I think my take-away from this thread is that there are some who don't like black suits with a strange and undying passion that eats away at their soul. I think I am going to start wearing black suits to all interviews to make sure I don't end up working for them! 

CuffDaddy - Your powers for looking into my heart of hearts to know what I truly believe are astounding, but I'm afraid they were inaccurate this time. I really would prefer to work at a company/institution that values my merit as a person and a professional over my taste in clothes. I really do think that a corporate culture that worries about such things out side of the ritual costumes needed for some professions (Sales, Court Appearances, flipping burgers, etc) is rotten, and I sincerely do NOT want to play those stupid games. I don't really respect those who do. I'm sorry if that offends you but its the way I'm built. Corporate dress has gone casual because it makes the company more competitive - its easier to get and retain the best talent if you focus on what they add to the bottom line rather than how they would look in promotional material or how they fit in with the Old Boy's Club. Its kind of a shame, but its a move for the better.

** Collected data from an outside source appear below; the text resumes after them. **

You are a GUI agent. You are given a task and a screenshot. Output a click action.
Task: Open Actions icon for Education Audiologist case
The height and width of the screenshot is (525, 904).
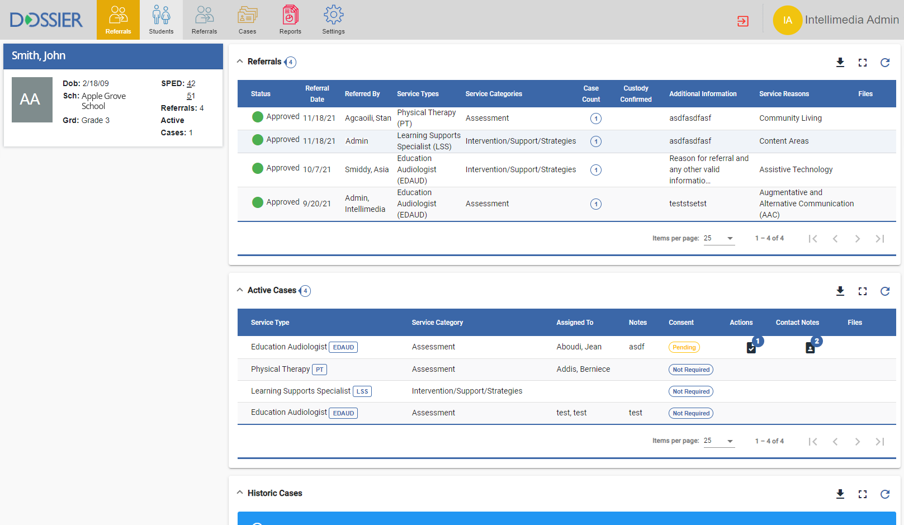(751, 348)
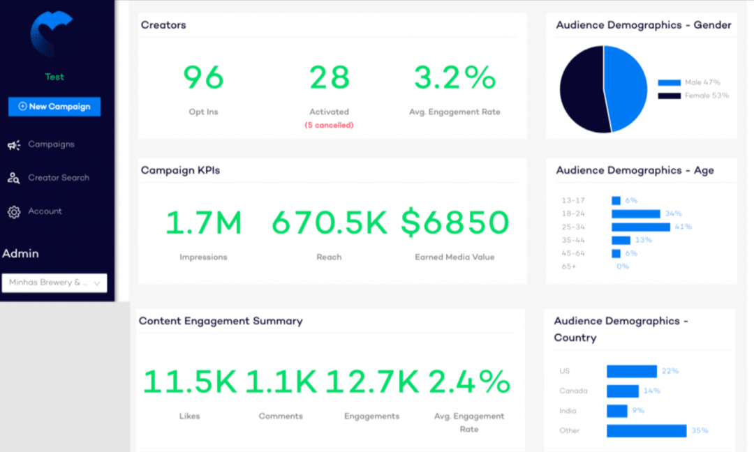Click the Male legend marker on gender chart
754x452 pixels.
click(x=668, y=82)
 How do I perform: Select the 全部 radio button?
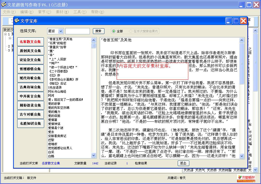114,31
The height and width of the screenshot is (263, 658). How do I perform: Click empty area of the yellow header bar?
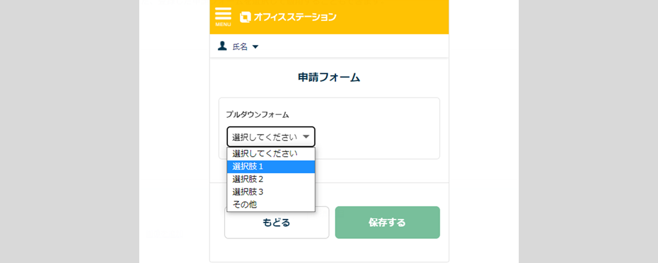[395, 17]
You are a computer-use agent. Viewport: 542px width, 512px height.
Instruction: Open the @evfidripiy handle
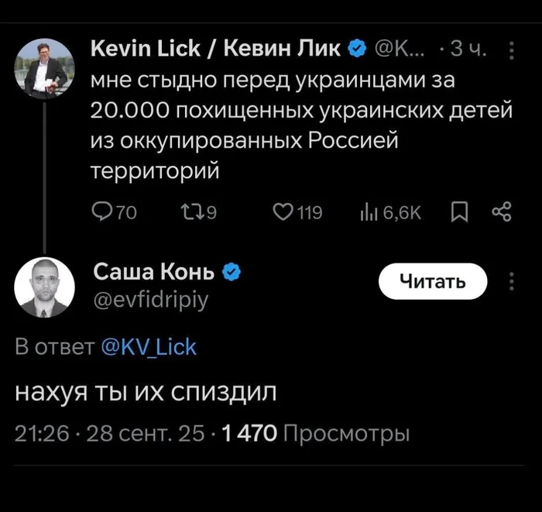click(x=150, y=299)
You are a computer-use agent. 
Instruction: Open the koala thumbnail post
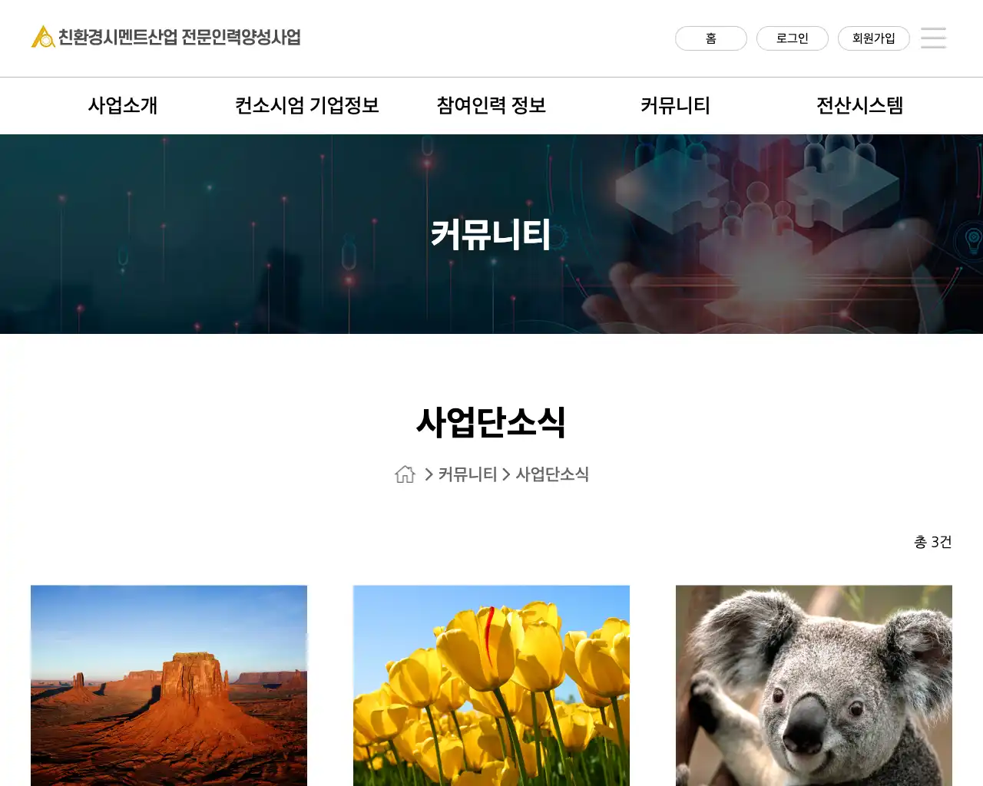[814, 685]
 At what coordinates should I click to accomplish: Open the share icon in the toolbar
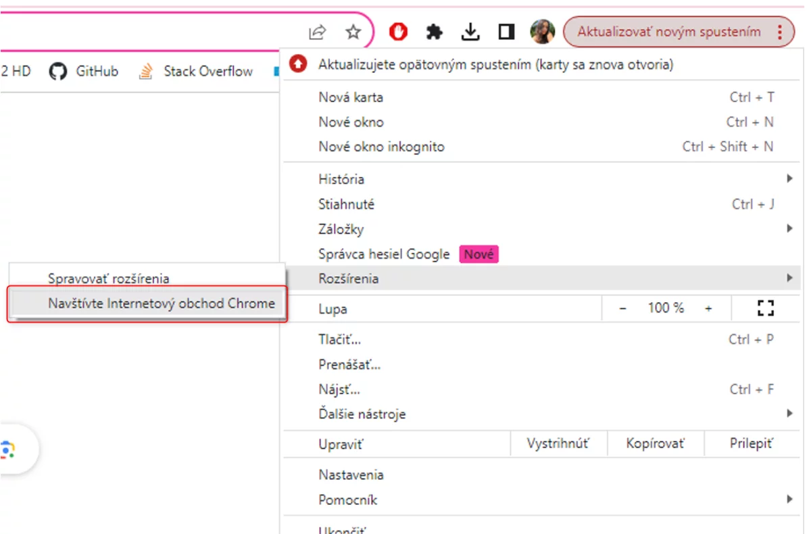318,32
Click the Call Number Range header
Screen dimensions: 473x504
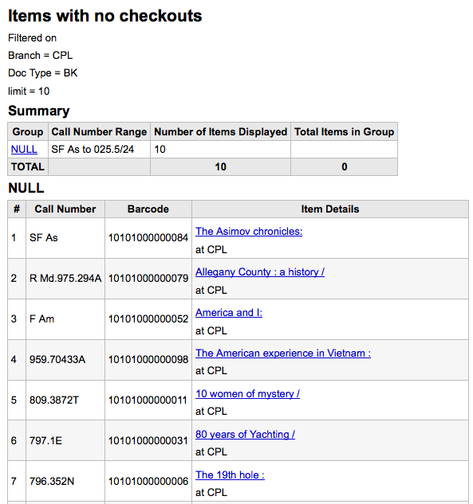pos(99,132)
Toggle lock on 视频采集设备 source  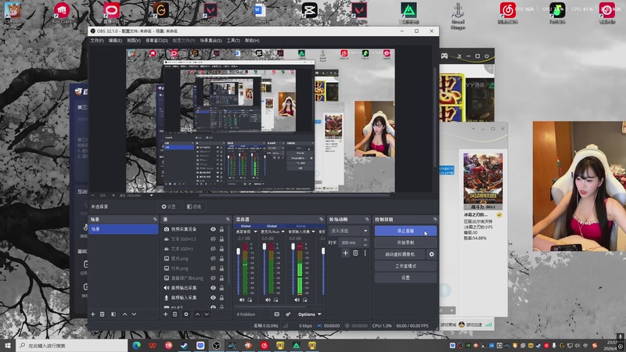pyautogui.click(x=222, y=229)
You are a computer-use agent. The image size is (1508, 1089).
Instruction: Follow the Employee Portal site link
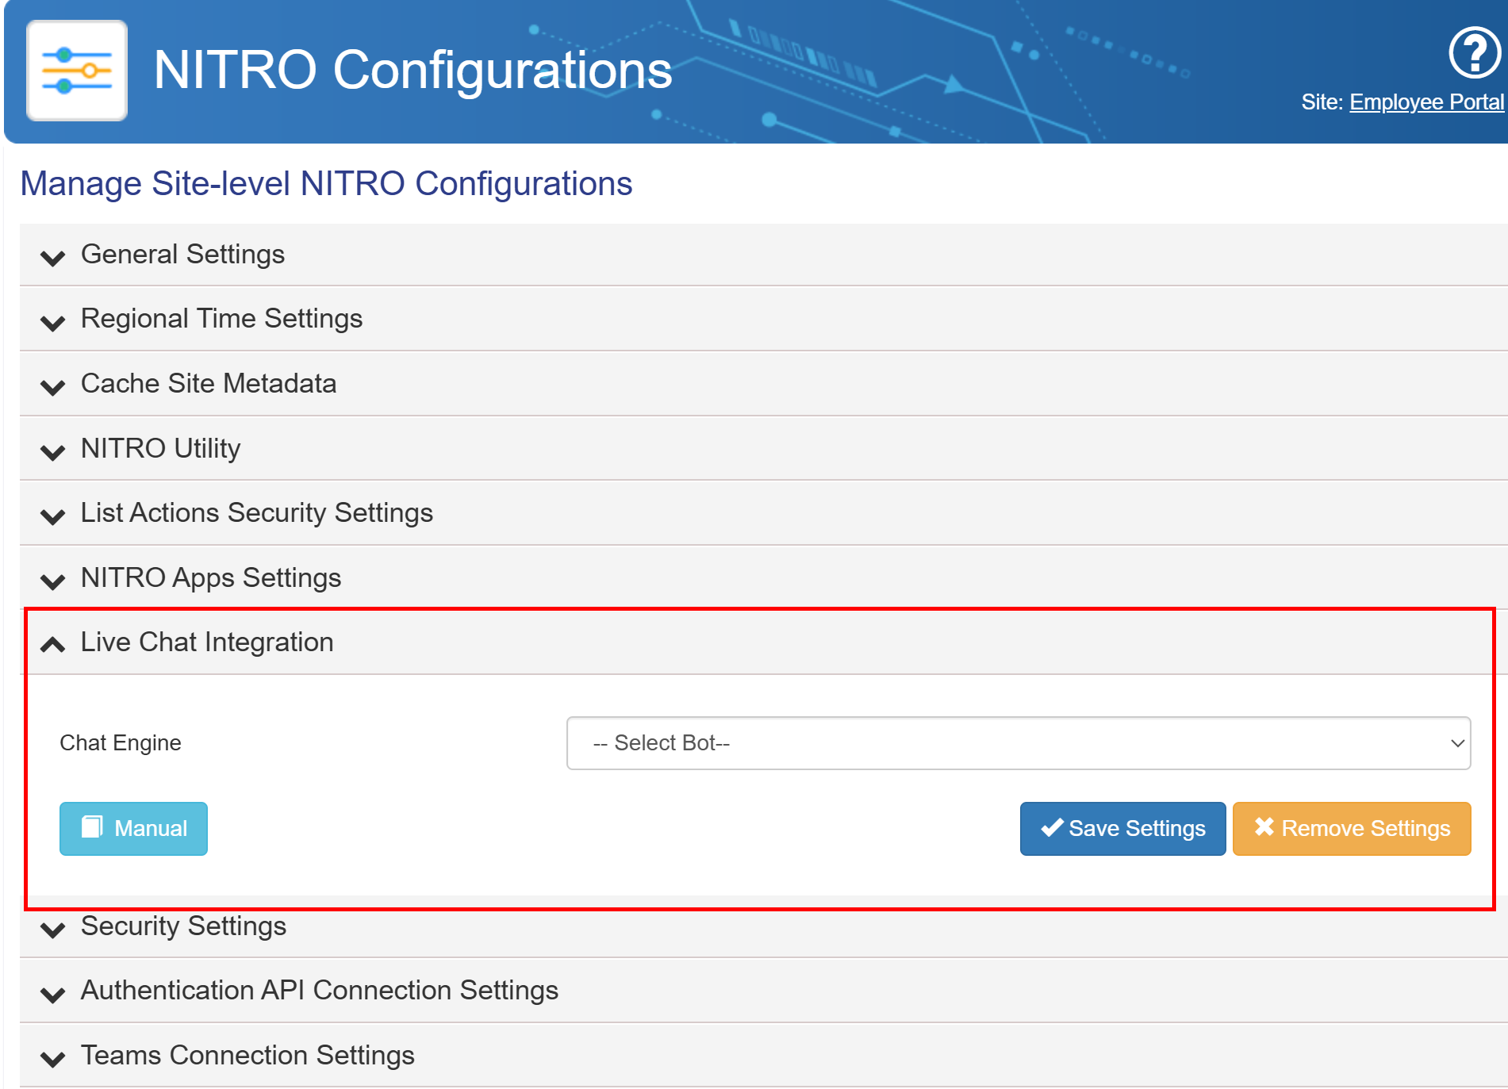click(1426, 102)
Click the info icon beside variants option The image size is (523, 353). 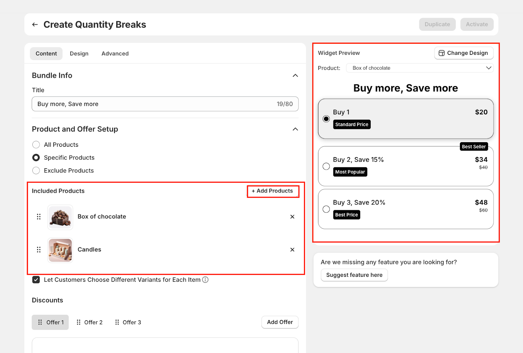coord(205,280)
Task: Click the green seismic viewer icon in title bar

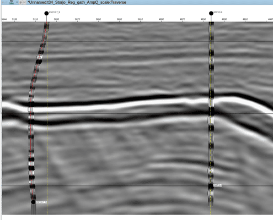Action: point(12,2)
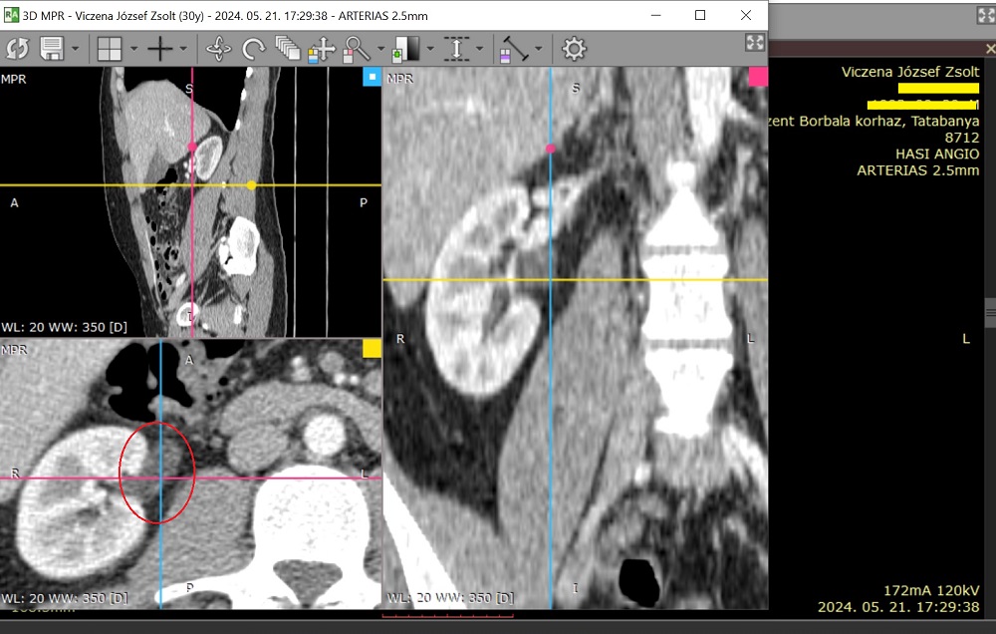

(*) As a person who took WAY too many classes in both and long ago got a minor in one, I find it hard to believe there is anything is to trivial the a psychologist or sociologist to write a grant proposal/paper about. That means I should probably keep looking. I kid you not for the longest time there was a Poster up in one the the halls near the psych department about an experiment to find evidence of seasonal affective disorder in victims of a severe vegetative disorder.


----------



## J.Marko

Can we all at least agree that black SHIRTS, although popular, are inappropriate for business? Most business, anyway?
:icon_smile_wink:


----------



## 46L

David_E said:


> Corporate dress has gone casual because it makes the company more competitive - its easier to get and retain the best talent if you focus on what they add to the bottom line rather than how they would look in promotional material or how they fit in with the Old Boy's Club. Its kind of a shame, but its a move for the better.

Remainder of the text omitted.